Thanks for your answers!
45  Forum 2005-2010 (read only) / Syntax & Programs / Re: Printing and understanding international chars on: November 29, 2010, 01:48:27 pm
Quote
Hard to say without knowing more about your LED matrix.  If it's something you've built then you can print anything you'd like on it.

Its a matrix based on the Holtek HT1632. The Arduino controls it. Forgot to mention!

Quote
It what way?
It prints garbage characters, as you said.

Quote
The AVR compilier supports eight-bit characters.  Traditionally, the first 127 characters are ASCII.  Using your example as an example, it's up to the reciever to decide how those eight-bits are interpreted.

What I want to do is make the Arduino print Greek characters on the matrix. I have a function that reads the "font" from an array and then print the corresponding character on the display. I want to extend this function and make it print more characters. The array contains the printable ASCII characters.

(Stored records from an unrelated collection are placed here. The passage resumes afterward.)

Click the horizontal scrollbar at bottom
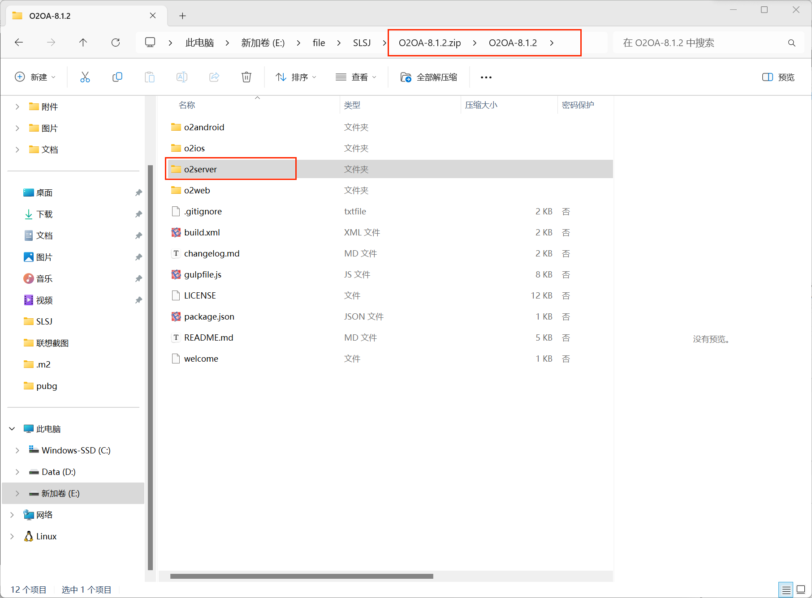 [302, 576]
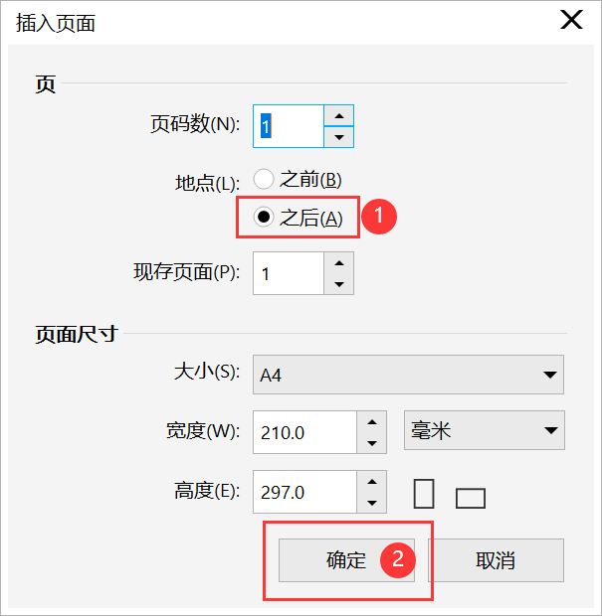Increase existing page number spinner
Image resolution: width=602 pixels, height=616 pixels.
click(339, 262)
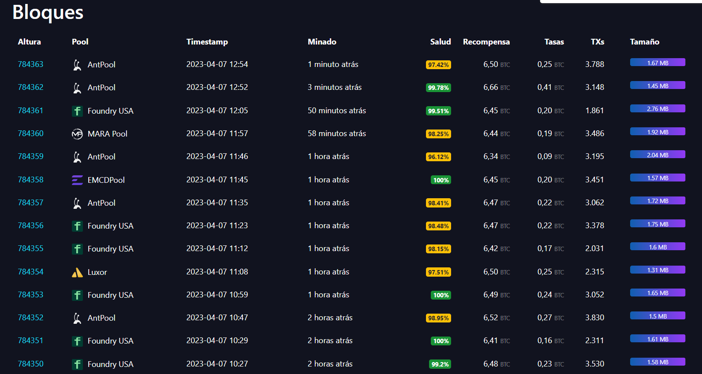The height and width of the screenshot is (374, 702).
Task: Click the Altura column header
Action: (x=29, y=42)
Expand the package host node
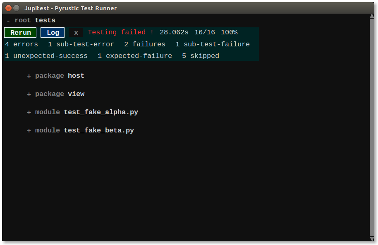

This is what came into my mind after your reply. I'll make another array containing the Unicode characters and modify the function to use that array when needed. Will that work, considering that Unicode chars use 16bits?

EDIT:
Quote
The serial port of the Arduino can only sent bytes (value 0..255) over the line. The receiving application interpret these byte values - typically as ASCII, however you are free to use another interpretation including Greek characters. The Arduino does not know, it just send bytes.

It's similar to writing a word document, selecting all and change the font to Greek. The (underlying) bytes won't change, but the interpretation and visualization is changed.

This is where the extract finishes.